■ EXERCISE DIRECTIONS:
Exactly the lines from the start of the data through the line containing "The image size is (419, 424)." should be output, with both ends kept and nothing added.

■ Stored data entries:

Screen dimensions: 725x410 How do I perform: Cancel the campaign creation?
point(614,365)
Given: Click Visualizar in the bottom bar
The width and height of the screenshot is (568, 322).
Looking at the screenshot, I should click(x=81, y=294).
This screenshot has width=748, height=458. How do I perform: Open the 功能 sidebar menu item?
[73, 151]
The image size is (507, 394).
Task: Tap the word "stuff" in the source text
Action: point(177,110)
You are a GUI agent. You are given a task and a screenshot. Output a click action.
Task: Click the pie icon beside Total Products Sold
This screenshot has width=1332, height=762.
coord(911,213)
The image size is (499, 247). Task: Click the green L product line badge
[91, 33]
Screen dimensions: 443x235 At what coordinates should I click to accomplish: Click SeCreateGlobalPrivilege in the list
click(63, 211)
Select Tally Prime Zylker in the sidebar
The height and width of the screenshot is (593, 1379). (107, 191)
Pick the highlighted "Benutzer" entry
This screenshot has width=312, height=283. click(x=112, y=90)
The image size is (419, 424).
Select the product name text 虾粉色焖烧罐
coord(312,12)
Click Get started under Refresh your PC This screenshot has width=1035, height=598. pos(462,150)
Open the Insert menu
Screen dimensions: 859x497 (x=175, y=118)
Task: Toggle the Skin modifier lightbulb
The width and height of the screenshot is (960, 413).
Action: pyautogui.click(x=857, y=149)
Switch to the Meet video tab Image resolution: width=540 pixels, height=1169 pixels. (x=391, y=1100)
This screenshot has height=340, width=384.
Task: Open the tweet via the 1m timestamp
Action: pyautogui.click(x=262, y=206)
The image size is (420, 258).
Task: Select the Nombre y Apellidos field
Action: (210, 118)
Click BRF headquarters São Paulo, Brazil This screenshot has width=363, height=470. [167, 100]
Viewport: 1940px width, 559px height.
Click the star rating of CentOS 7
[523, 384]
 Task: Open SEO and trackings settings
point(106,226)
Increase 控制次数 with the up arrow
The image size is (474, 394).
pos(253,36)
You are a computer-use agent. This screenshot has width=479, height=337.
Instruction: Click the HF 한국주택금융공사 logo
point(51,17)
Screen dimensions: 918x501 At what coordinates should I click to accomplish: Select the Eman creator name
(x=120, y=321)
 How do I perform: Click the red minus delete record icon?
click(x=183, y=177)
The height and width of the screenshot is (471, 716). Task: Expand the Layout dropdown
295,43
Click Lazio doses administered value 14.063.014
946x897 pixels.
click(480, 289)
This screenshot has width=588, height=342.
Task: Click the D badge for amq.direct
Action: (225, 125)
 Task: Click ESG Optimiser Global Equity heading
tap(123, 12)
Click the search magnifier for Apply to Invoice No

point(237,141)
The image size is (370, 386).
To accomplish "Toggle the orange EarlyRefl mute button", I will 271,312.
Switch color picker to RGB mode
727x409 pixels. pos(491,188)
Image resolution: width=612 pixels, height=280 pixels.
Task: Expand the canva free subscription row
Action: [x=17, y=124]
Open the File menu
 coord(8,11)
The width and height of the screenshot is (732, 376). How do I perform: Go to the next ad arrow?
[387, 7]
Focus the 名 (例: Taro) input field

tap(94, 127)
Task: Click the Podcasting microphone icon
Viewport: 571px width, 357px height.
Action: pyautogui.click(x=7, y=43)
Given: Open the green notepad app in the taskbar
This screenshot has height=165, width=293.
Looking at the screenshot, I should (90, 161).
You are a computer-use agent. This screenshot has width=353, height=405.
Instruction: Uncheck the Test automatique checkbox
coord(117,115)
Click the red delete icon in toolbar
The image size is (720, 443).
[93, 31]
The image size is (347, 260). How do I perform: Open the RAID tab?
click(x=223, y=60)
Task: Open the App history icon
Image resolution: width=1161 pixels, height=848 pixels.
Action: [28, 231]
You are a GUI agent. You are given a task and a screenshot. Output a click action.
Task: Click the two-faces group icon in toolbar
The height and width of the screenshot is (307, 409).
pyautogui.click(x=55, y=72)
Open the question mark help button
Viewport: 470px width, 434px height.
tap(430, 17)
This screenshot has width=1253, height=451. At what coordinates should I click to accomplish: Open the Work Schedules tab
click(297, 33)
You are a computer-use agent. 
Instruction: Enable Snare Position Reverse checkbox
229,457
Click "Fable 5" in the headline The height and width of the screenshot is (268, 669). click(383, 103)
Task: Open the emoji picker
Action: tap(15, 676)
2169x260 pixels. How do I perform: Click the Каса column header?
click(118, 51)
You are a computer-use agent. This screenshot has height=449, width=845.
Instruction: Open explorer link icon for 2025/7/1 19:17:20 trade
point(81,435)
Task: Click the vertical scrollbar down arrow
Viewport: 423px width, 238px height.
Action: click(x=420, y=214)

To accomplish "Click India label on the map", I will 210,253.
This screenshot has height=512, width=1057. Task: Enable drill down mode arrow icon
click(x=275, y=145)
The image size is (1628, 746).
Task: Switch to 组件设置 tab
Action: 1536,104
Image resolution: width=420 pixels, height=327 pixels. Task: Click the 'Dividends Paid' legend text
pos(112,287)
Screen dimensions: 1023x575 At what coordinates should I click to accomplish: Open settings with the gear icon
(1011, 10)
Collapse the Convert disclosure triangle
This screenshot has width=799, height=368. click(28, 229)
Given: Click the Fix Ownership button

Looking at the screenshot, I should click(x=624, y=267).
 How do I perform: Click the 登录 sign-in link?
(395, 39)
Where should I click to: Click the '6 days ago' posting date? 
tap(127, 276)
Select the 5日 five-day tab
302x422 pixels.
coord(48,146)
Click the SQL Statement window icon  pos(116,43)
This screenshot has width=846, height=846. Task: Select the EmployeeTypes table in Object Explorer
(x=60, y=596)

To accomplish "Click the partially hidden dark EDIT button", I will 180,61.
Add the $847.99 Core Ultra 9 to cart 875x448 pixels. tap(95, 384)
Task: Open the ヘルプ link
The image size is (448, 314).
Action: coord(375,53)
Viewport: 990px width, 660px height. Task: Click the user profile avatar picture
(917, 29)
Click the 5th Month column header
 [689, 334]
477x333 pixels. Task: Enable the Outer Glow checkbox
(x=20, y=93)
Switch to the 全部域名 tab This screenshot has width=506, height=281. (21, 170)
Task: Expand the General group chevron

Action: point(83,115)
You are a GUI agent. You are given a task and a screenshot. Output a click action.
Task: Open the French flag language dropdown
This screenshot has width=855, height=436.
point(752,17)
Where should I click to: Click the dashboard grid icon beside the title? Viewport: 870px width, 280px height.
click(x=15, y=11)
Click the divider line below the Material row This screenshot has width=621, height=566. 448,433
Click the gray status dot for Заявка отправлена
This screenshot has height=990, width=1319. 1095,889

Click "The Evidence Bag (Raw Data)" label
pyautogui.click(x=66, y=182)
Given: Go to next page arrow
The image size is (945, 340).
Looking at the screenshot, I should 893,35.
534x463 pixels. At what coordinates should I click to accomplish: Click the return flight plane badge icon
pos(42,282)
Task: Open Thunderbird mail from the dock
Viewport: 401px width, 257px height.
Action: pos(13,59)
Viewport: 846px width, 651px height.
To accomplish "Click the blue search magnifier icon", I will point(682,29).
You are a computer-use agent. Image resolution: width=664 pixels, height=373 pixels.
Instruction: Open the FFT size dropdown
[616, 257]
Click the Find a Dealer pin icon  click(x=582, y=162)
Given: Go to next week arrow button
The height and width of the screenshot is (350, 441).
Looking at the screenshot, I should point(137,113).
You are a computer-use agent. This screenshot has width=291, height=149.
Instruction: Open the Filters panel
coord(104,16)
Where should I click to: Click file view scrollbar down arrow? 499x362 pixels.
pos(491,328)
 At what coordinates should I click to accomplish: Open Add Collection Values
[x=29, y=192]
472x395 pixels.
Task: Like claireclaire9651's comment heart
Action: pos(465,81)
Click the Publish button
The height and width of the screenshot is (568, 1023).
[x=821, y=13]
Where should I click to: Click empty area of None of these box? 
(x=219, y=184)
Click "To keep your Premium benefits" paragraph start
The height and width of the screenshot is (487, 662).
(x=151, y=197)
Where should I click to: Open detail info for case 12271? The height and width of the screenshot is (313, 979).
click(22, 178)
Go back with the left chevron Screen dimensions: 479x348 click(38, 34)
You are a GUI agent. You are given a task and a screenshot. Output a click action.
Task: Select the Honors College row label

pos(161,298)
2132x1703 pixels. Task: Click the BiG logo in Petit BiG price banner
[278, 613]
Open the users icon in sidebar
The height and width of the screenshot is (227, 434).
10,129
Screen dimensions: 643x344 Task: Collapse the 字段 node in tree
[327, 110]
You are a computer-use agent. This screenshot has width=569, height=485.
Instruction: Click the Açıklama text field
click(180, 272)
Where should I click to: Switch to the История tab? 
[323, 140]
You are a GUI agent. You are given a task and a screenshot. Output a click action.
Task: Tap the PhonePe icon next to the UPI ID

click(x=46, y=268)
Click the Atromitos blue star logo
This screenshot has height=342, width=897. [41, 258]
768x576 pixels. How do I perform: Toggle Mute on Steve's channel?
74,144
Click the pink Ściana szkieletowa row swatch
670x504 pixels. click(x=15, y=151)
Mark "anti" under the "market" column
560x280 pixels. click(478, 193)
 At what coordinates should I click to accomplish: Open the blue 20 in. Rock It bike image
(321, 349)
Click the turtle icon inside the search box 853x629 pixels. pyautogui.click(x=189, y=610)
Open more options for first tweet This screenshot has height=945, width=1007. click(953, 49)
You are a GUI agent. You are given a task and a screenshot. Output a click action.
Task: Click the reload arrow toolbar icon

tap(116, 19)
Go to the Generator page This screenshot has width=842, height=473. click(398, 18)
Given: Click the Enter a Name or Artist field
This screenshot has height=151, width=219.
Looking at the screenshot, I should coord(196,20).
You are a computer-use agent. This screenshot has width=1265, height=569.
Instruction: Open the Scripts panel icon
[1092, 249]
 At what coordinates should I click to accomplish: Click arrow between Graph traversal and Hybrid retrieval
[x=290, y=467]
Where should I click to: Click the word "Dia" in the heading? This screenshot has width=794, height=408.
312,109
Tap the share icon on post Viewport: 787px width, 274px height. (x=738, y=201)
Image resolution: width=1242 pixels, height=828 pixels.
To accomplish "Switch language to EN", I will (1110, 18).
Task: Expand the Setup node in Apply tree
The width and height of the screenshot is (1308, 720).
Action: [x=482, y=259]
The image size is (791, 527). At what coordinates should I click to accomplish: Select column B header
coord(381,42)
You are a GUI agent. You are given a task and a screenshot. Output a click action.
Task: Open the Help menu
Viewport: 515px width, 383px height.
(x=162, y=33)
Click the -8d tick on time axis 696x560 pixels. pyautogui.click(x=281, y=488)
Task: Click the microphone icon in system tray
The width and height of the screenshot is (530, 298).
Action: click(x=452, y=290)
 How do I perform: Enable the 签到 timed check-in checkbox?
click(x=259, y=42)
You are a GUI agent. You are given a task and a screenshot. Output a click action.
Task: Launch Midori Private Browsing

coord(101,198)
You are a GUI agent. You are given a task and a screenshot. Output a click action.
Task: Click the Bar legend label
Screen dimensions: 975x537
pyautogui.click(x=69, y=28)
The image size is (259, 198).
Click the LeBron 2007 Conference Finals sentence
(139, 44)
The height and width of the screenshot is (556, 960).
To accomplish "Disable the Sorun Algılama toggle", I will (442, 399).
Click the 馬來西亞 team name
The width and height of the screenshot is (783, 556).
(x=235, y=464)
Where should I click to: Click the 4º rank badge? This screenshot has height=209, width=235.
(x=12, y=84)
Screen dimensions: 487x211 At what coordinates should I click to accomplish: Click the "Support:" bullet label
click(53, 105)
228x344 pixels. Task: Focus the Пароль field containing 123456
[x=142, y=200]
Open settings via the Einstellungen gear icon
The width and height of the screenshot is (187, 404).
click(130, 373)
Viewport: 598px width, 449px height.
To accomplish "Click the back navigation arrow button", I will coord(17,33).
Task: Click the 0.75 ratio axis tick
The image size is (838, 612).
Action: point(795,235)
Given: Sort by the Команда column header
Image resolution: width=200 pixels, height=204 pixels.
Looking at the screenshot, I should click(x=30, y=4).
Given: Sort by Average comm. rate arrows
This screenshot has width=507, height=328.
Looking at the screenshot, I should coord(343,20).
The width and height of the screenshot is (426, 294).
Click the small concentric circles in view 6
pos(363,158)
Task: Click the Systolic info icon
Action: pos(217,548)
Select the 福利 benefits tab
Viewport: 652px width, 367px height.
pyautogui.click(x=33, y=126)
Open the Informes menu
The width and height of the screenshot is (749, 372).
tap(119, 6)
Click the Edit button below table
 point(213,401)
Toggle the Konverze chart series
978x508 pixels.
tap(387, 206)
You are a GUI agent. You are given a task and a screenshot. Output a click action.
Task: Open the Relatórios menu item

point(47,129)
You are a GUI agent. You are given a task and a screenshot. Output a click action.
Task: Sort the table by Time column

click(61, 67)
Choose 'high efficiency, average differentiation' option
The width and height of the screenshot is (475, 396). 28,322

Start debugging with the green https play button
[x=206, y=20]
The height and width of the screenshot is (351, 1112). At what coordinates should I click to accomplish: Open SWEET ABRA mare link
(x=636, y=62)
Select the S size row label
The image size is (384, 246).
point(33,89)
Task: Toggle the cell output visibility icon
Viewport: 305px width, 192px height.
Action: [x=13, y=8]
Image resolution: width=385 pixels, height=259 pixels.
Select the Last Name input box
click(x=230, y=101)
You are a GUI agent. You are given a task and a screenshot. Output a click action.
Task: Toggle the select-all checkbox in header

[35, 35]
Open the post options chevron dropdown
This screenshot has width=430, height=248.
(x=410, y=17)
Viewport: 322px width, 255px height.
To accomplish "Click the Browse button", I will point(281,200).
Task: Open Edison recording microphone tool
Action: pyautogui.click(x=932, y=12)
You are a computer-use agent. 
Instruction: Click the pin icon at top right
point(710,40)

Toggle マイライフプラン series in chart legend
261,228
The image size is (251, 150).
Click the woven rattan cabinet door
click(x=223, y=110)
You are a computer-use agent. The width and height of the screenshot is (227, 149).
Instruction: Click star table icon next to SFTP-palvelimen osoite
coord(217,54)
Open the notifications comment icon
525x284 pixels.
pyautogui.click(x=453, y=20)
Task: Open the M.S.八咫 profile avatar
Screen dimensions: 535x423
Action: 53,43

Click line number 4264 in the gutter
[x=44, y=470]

■ RESULT OF THIS EXERCISE:
Screen dimensions: 725x410 How do I perform: Cancel the campaign creation?
point(614,365)
Given: Click Visualizar in the bottom bar
The width and height of the screenshot is (568, 322).
Looking at the screenshot, I should click(x=81, y=294).
This screenshot has width=748, height=458. How do I perform: Open the 功能 sidebar menu item?
[73, 151]
The image size is (507, 394).
Task: Tap the word "stuff" in the source text
Action: point(177,110)
You are a GUI agent. You are given a task and a screenshot. Output a click action.
Task: Click the pie icon beside Total Products Sold
This screenshot has width=1332, height=762.
coord(911,213)
The image size is (499, 247). Task: Click the green L product line badge
[91, 33]
Screen dimensions: 443x235 At what coordinates should I click to accomplish: Click SeCreateGlobalPrivilege in the list
click(63, 211)
Select Tally Prime Zylker in the sidebar
The height and width of the screenshot is (593, 1379). (107, 191)
Pick the highlighted "Benutzer" entry
This screenshot has width=312, height=283. click(x=112, y=90)
The image size is (419, 424).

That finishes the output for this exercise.